[Request]
Render the lines of the listing below as a JSON list of strings, with one string per line and no blank lines. Include every entry in the listing, but omit the pictures.

Text and item location listing:
%%

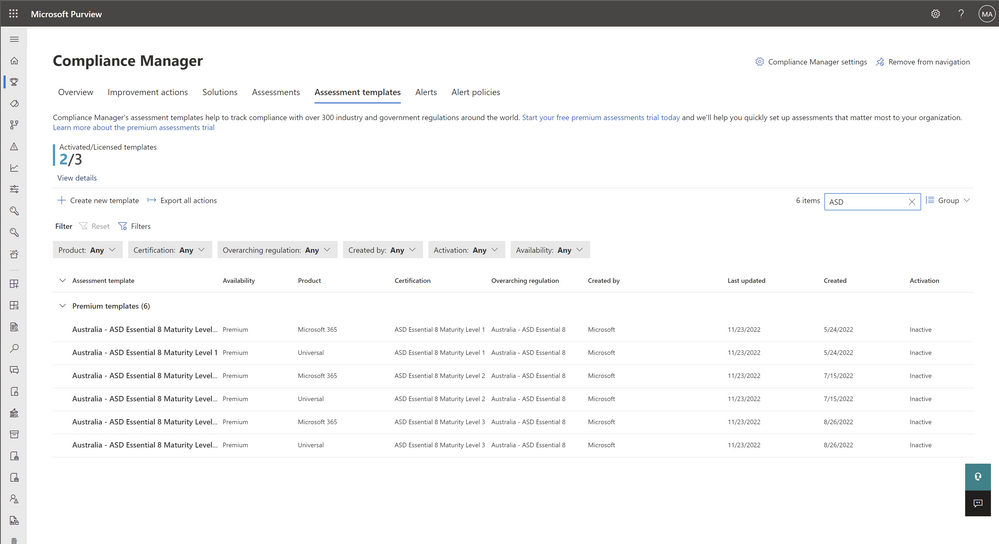Image resolution: width=999 pixels, height=544 pixels.
Task: Click the help question mark icon
Action: pos(961,14)
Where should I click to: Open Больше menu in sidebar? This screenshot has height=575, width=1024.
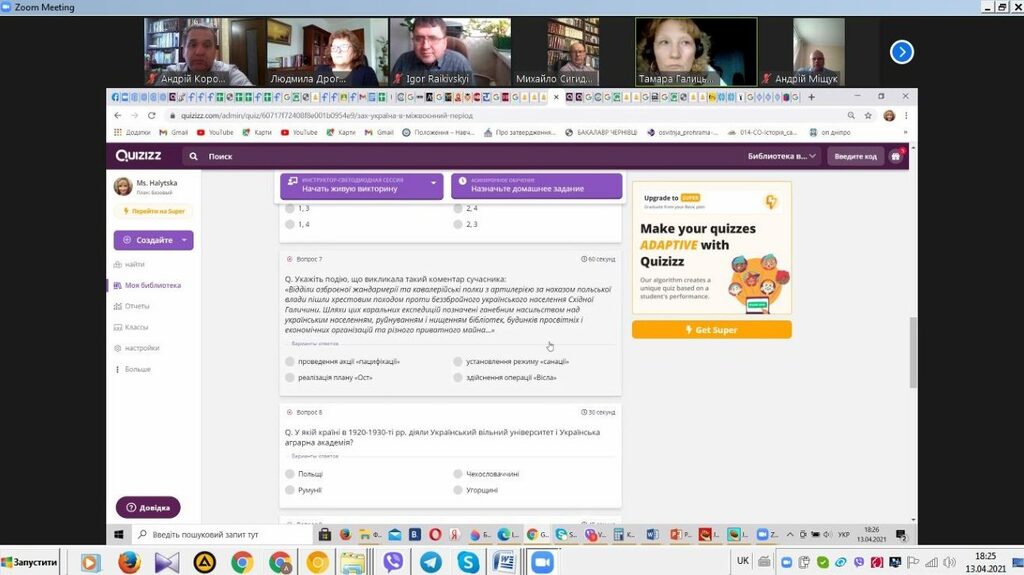pos(137,369)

%%

[Task response]
[
  "Image resolution: width=999 pixels, height=544 pixels.",
  "Task: Click the help question mark icon",
  "Action: pos(961,14)",
  "Where should I click to: Open Больше menu in sidebar? This screenshot has height=575, width=1024.",
  "pos(137,369)"
]